Снег, уходящий вверх (сборник) - Страница 12
Получилась эдакая небольшая поленница, составленная из отдельных больших кусков.
Рядом, в глубокой керамической тарелке светло-коричневого цвета, лежала сочная, влажно поблескивающая зелень. Укроп, петрушка, лук.
Спелые, крупные помидоры с тонкой, с каплями влаги на ней кожицей, казалось, готовы были лопнуть от распирающей их спелости. На самом верху, прямо на зелени, тоже тщательно вымытые, покоились небольшие пупырчатые огурцы.
На разделочной доске – куски черного и белого хлеба.
Кругляшки желтовато-молочного колбасного сыра были положены на блюдце с трещинкой.
Большая, глубокая сковорода, стоящая посередине стола на плоской кругляшке, отпиленной от чурки средних размеров, завершала сервировку стола.

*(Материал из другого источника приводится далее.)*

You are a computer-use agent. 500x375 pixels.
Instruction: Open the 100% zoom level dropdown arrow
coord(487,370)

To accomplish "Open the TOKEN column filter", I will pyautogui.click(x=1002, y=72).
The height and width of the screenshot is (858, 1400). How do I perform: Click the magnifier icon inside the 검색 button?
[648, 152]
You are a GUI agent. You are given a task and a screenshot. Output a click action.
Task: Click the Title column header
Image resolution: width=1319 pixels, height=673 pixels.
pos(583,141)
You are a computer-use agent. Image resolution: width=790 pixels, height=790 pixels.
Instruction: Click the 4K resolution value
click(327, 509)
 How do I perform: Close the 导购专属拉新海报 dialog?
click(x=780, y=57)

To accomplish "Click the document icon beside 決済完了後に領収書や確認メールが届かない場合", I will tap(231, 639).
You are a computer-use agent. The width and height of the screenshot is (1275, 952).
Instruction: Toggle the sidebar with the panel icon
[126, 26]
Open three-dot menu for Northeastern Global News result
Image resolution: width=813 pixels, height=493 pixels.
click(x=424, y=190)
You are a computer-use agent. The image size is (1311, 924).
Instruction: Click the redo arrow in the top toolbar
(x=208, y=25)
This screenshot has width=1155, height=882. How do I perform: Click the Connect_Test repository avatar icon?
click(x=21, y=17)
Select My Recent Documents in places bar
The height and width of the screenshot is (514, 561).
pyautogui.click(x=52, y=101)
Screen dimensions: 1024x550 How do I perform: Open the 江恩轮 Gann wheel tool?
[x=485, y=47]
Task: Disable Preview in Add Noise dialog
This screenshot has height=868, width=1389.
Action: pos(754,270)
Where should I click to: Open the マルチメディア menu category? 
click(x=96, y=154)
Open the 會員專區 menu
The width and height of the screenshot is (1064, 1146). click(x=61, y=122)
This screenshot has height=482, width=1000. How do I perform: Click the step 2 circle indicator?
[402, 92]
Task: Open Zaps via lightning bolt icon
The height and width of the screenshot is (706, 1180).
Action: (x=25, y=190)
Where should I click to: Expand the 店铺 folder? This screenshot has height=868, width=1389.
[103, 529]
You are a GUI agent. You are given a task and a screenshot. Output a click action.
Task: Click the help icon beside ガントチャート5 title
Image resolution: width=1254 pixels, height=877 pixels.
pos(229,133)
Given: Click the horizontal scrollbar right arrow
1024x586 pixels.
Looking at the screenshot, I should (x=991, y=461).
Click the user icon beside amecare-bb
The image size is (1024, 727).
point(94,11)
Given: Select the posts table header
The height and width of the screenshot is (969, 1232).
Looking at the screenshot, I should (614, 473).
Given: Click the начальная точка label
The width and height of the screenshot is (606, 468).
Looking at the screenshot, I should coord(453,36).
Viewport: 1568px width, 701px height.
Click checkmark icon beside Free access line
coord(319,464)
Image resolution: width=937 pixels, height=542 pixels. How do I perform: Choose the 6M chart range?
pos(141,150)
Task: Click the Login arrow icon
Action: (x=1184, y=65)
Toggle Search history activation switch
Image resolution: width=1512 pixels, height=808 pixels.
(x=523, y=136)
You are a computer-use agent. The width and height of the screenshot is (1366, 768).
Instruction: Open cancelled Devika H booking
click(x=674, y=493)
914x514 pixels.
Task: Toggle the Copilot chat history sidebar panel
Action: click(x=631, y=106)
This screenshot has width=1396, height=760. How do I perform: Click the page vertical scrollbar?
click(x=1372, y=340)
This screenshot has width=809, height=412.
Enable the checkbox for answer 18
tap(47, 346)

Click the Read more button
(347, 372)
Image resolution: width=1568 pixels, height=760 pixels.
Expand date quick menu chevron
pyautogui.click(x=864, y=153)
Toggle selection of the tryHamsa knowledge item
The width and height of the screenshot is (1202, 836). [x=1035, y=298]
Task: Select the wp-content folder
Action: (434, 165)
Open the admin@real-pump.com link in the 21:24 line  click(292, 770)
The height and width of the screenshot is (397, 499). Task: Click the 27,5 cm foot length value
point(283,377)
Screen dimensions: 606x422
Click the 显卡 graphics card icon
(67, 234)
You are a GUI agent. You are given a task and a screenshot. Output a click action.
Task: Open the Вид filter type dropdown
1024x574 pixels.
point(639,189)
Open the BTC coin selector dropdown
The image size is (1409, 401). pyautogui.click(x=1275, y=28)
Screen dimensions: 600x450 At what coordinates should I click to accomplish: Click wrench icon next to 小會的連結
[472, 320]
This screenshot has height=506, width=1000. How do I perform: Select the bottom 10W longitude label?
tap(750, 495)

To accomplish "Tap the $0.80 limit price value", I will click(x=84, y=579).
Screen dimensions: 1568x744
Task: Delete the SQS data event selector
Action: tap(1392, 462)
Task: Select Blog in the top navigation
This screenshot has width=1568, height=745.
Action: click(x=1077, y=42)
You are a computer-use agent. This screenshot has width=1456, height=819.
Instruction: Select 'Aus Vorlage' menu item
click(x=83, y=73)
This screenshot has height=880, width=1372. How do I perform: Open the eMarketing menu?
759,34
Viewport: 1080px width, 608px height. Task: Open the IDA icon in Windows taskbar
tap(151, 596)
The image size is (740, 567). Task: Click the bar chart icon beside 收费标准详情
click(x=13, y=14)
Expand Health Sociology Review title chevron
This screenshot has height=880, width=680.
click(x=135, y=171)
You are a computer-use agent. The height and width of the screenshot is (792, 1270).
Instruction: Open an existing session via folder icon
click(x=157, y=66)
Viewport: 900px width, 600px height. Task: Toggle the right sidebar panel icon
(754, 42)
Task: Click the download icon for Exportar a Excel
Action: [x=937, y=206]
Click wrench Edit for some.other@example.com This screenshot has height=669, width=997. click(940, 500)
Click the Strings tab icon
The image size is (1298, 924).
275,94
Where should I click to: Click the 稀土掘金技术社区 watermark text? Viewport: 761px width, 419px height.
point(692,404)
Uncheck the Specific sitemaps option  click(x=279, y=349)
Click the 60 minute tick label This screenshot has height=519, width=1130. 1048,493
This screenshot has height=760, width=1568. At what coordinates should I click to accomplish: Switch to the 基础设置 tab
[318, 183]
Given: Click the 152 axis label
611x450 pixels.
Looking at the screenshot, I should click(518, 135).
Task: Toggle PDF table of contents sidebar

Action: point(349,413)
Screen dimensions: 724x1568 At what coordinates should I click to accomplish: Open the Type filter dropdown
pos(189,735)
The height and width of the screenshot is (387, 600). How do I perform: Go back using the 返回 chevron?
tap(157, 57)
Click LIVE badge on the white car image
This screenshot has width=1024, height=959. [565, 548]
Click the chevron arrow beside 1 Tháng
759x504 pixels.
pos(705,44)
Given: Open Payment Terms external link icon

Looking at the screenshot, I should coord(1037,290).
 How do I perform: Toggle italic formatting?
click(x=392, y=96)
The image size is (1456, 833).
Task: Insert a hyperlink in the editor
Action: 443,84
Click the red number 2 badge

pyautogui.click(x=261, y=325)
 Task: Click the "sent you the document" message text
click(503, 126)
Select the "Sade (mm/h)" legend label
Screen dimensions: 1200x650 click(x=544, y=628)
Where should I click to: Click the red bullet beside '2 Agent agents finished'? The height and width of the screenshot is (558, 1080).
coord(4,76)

Конечно, все это выглядело не так изысканно, как иллюстрации в книге «О вкусной и здоровой пище», но нас вполне устраивало.
Парок, витающий над сковородой, закрытой желтой эмалированной крышкой, доносил до нас запах жаренной на растительном масле картошки с тушенкой и луком.
На улице, на лавке, перед кухонным окном, в наполненном на треть холодной водой эмалированном ведре, вынесенном туда Виктором минут десять назад, охлаждалась бутылка полусухого шампанского ростовского разлива и плоская, но весьма вместительная металлическая фляжка со спиртом, предназначенным для протирки контактов в каких-то мудреных физических приборах. Витя утверждал, что контакты в приборах лучше всего протирать одеколоном «Миф». «У него такой приятный запах! Не то, что у спирта».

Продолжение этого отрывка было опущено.